◆ **Отрывок**
Но 17 июля 1993 года после спектакля я снова села в автомобиль к человеку, который оказался нетрезв. Мы вылетели на встречку. Лобовое столкновение — и я в институте Склифосовского с переломанным плечом, локтем и повисшей рукой. Первые несколько суток в Склифе стали абсолютным шоком. Но потом я вышла позвонить на площадку и увидела, что там стоит человек со свежей культей вместо ноги, — и поняла, что моя ситуация не так уж плоха. Позже меня перевели в другую больницу, где продержали полгода, почему-то так и не сделав рентген.

— И вам, вашим родным или друзьям не приходило в голову спросить, почему не делают снимок?

— Не знаю, почему так получилось, ведь мама с папой приходили ко мне каждый день. Наверное, у них тоже был шок. А рентген я сделала уже самостоятельно, когда сбежала из этой больницы через дырку в заборе. Рука моя еще и болела 24 часа в сутки, и мне каждые четыре часа кололи анальгин, все увеличивая дозы, потом добавили лекарства для сердца: оно не выдержало нагрузки. Месяцев через шесть меня повезли в институт Бурденко на очередное обследование. Лаборантка написала: «Положительная динамика отсутствует». Спрашиваю: «Что же мне теперь делать?» — «Молиться и надеяться на чудо». Я вернулась в больницу и начала молиться. Через неделю маме позвонили с телеканала «Россия»: «Мы разыскиваем Ирину, хотим снять сюжет про ее жизнь после победы в конкурсе». Она ответила, что я уже полгода лежу в больнице, и редакторы предложили: «Давайте мы вас познакомим с другой нашей героиней, это армянская целительница Асмик». Кстати, вот она и отправила меня на рентген, и там выяснилось, что кости у меня встали буквой «Х» и пережимают нервы. Целительница сказала: «Плечо я могу тебе вправить сама, а вот локтем займется мой учитель, и я тебя повезу к нему в Армению». Асмик — медик по образованию, а ее учитель был хирургом и несколько суток «собирал» людей после землетрясения в Спитаке. И вот в декабре 1993-го мы с ней полетели в блокадный Ереван, где не было света, газа, воды, где жители многоэтажек ведрами таскали воду на 15-й этаж и топили буржуйки книгами и детскими кроватками. Раньше я такое видела только в фильмах про войну. Мы нашли и машину, и бензин, и Асмик вывезла меня из Еревана в горы: ее старенький учитель жил в селе.

Они дали мне стакан виноградной водки и взялись за мою руку. И тут я грохнулась в обморок. А когда пришла в себя, рука шевелилась, и в окно светило солнце. Этот момент я не забуду никогда. Тогда я себе пообещала, что больше никогда в жизни не буду думать, что хочу умереть.

— Получается выполнять этот обет?

— Через несколько лет я его нарушила, расставаясь с человеком, которого очень любила. Но это был последний раз, когда мне не хотелось жить. И я вышла из этого кризиса очень интересным образом. Однажды я была в горном походе по Средней Азии, и там увидела, как девушка из нашей группы на рассвете делала гимнастику: красивые плавные движения, похожие на кунг-фу. Я спросила у нее, что это. Она ответила: тайцзи. Занимается она в одном московском клубе, но туда берут не всех. И вот спустя несколько лет, когда случился этот разрыв и мне было очень плохо душевно и физически, я вспомнила про ту девушку. Позвонила в клуб, мне сказали, что да, новичков они так просто не принимают, только через семинар, и ближайший пройдет в городе Орел. Говорю: «Что же мне делать, если я работаю, а еще у меня ребенок и собака?» Отвечают: «Если вам, правда, надо, вы приедете».

◆ **Блок данных**
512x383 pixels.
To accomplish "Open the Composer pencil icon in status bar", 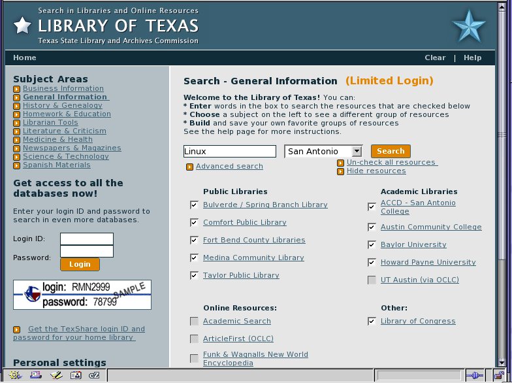I will coord(56,376).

◆ **Задание 1**
Перепишите дословно фрагмент отрывка, начиная со слов "Но 17 июля 1993" и продолжая до слов "не делают снимок?".
◆ **Задание 2**
Изложите короче абзац отрывка, который начинается словами «Но 17 июля 1993 года», сохранив его основные факты.

◆ **Полный ответ 1**
Но 17 июля 1993 года после спектакля я снова села в автомобиль к человеку, который оказался нетрезв. Мы вылетели на встречку. Лобовое столкновение — и я в институте Склифосовского с переломанным плечом, локтем и повисшей рукой. Первые несколько суток в Склифе стали абсолютным шоком. Но потом я вышла позвонить на площадку и увидела, что там стоит человек со свежей культей вместо ноги, — и поняла, что моя ситуация не так уж плоха. Позже меня перевели в другую больницу, где продержали полгода, почему-то так и не сделав рентген.

— И вам, вашим родным или друзьям не приходило в голову спросить, почему не делают снимок?

◆ **Полный ответ 2**
17 июля 1993 года после спектакля рассказчица села в машину к нетрезвому водителю. Автомобиль выехал на встречную полосу и столкнулся лоб в лоб. Она попала в институт Склифосовского с переломами плеча и локтя, рука повисла. Первые дни были шоком. Потом она увидела на площадке человека со свежей культей вместо ноги и поняла, что ее положение не так уж плохо. Затем ее перевели в другую больницу и продержали там полгода, но рентген так и не сделали.